## Assignment
Looking at the data below, how many lines include the word "this"? Respond with the number only.

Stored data
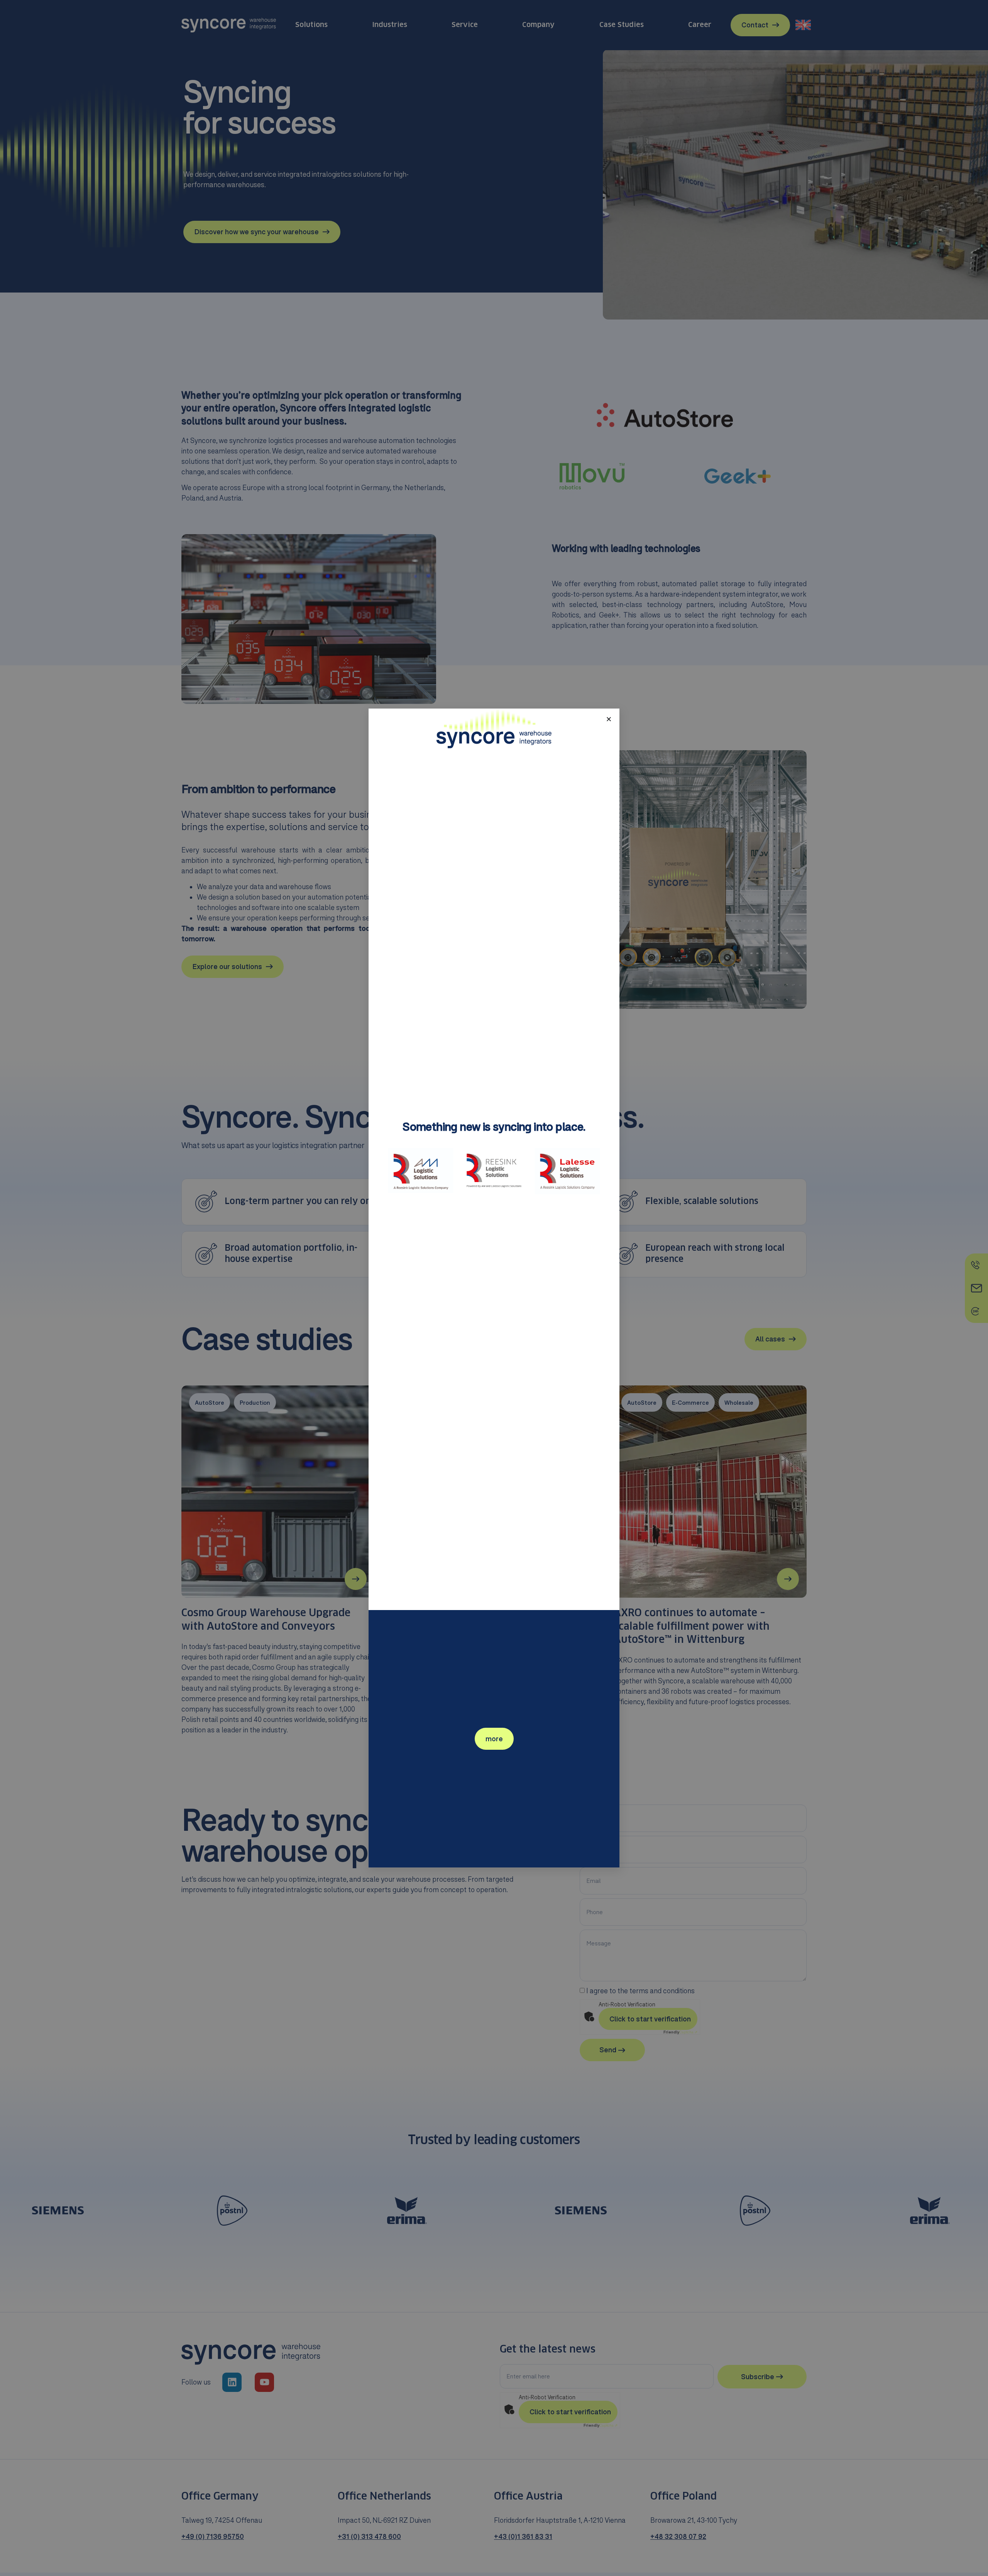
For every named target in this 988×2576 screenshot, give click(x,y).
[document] (494, 1288)
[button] (609, 719)
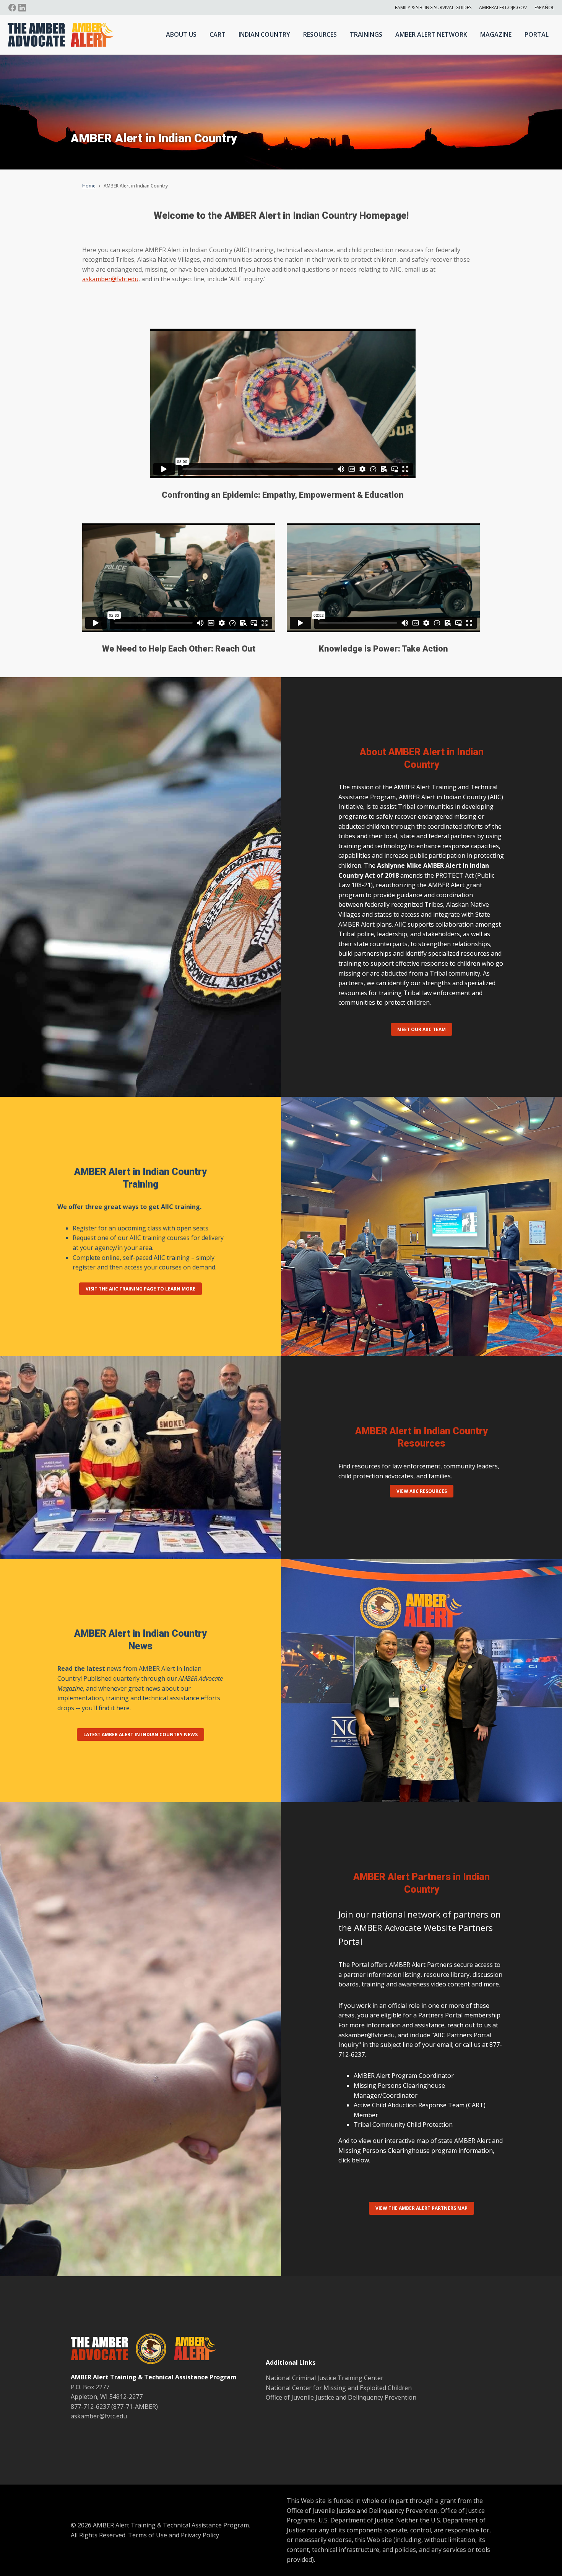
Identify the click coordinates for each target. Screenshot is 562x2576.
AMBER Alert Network (431, 34)
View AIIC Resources (421, 1491)
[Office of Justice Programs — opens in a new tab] (147, 2350)
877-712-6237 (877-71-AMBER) (114, 2406)
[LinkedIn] (22, 7)
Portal (537, 34)
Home (89, 185)
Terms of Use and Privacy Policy (173, 2535)
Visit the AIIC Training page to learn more (140, 1289)
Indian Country (264, 34)
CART (218, 34)
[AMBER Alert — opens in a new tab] (191, 2350)
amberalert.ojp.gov (503, 7)
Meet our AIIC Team (421, 1029)
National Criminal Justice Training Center (324, 2378)
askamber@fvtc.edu (110, 279)
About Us (181, 34)
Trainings (366, 34)
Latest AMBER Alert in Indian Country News (140, 1734)
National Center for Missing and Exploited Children (339, 2388)
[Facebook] (12, 7)
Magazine (496, 34)
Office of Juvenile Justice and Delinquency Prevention (341, 2397)
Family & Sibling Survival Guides (433, 7)
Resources (320, 34)
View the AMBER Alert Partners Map (421, 2208)
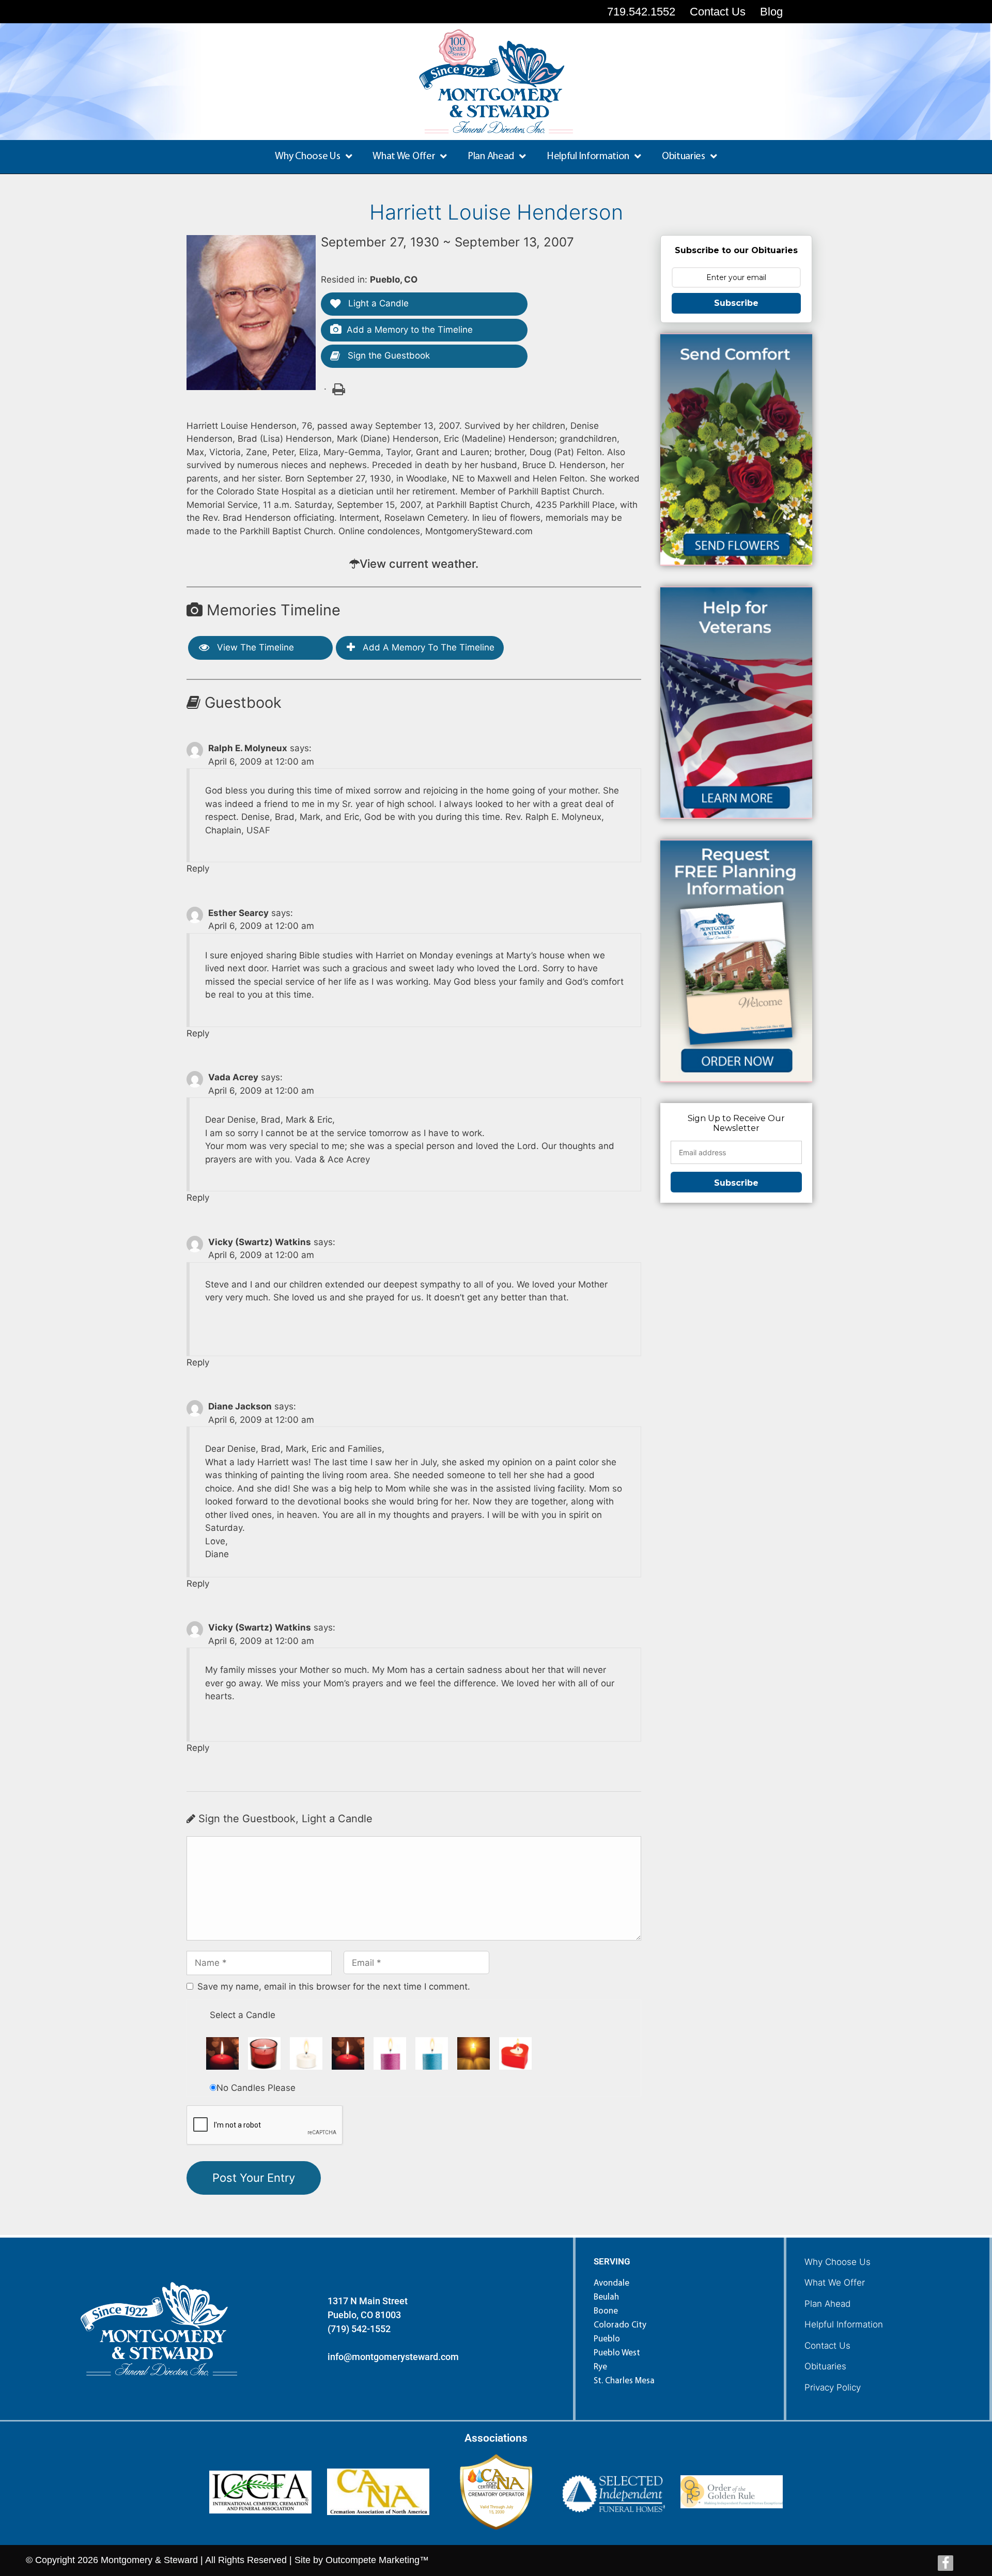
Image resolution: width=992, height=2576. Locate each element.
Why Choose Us (837, 2262)
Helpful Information (843, 2324)
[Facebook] (945, 2563)
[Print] (338, 388)
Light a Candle (377, 303)
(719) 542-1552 (359, 2328)
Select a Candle (242, 2015)
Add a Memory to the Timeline (410, 329)
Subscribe (736, 303)
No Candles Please (256, 2088)
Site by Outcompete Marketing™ (362, 2560)
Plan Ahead (827, 2304)
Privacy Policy (832, 2387)
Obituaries (825, 2366)
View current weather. (419, 563)
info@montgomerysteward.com (393, 2356)
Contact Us (827, 2345)
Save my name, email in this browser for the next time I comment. (333, 1986)
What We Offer (834, 2282)
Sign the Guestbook (387, 355)
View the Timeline (254, 647)
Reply (198, 868)
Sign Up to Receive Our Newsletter (736, 1123)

## Your solution
2